• To do: What you return should match every record exactly, with the images removed.

• Records shown:
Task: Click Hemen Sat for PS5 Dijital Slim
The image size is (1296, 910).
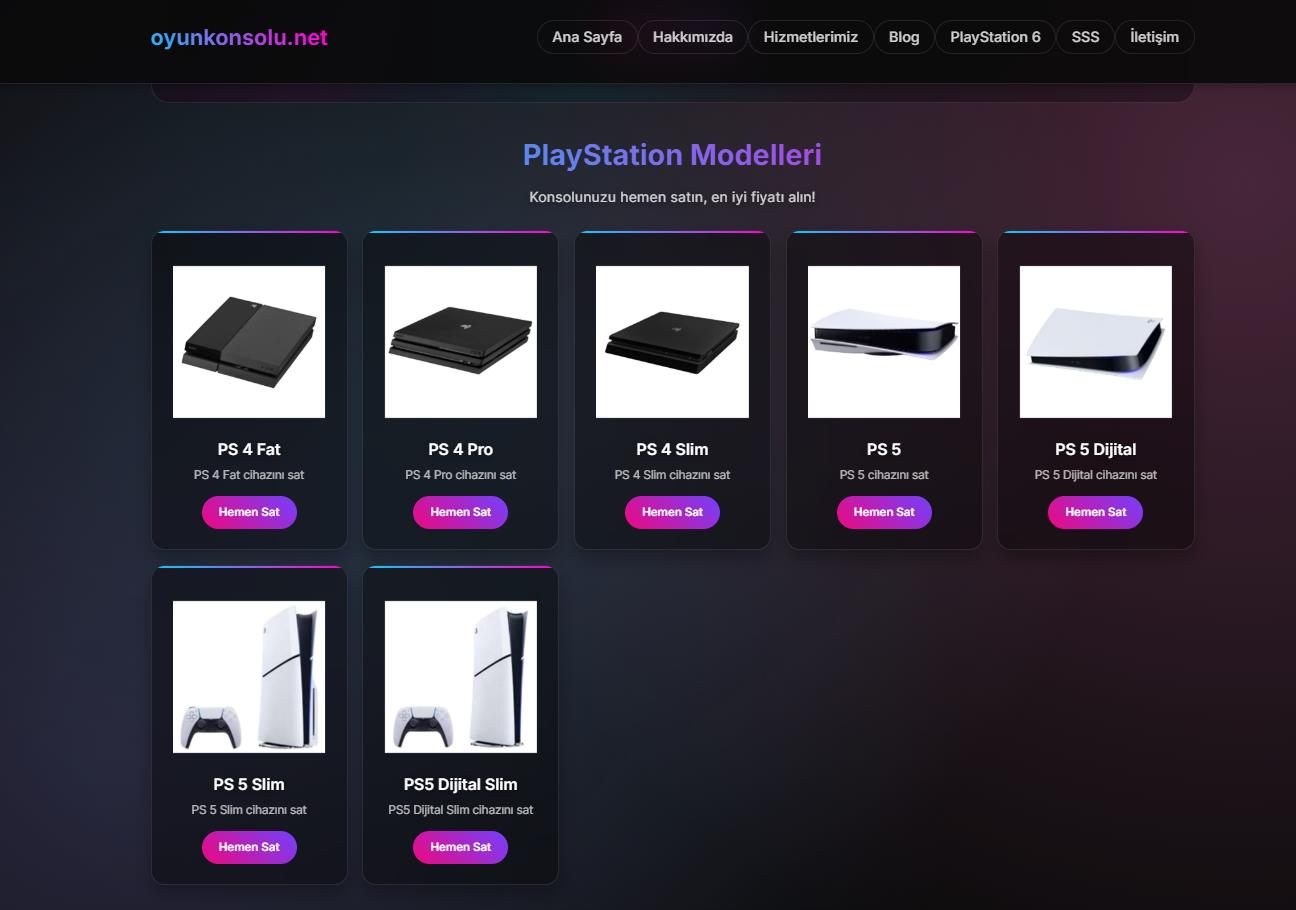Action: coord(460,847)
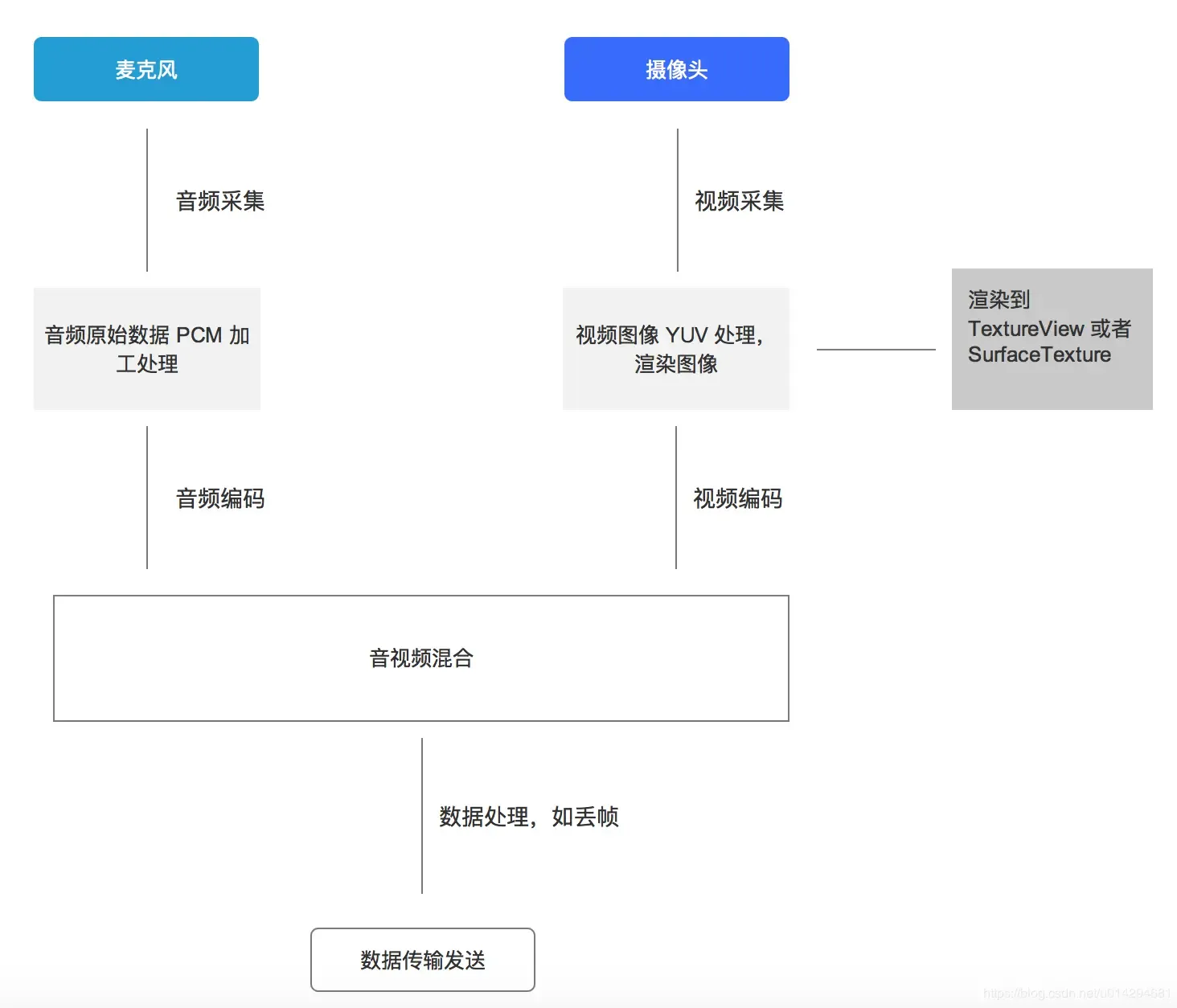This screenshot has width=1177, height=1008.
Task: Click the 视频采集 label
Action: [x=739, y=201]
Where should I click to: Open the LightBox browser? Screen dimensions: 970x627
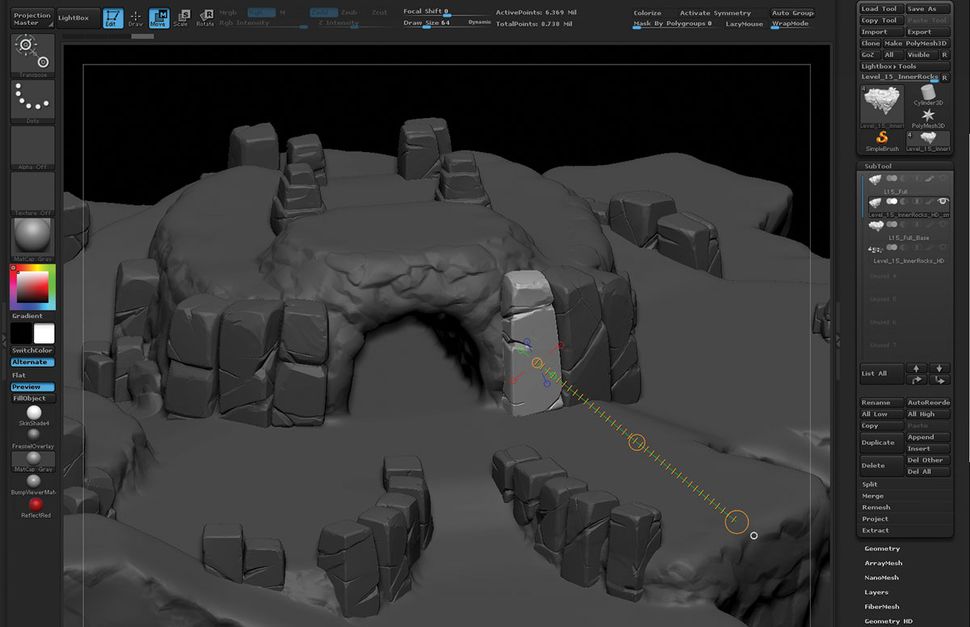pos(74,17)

• Answer section:
Task: Click Hemen Sat for PS5 Dijital Slim
The image size is (1296, 910).
Action: coord(460,847)
This screenshot has width=1177, height=1008.
Task: Click the 视频采集 label
Action: [x=739, y=201]
Where should I click to: Open the LightBox browser? Screen dimensions: 970x627
pos(74,17)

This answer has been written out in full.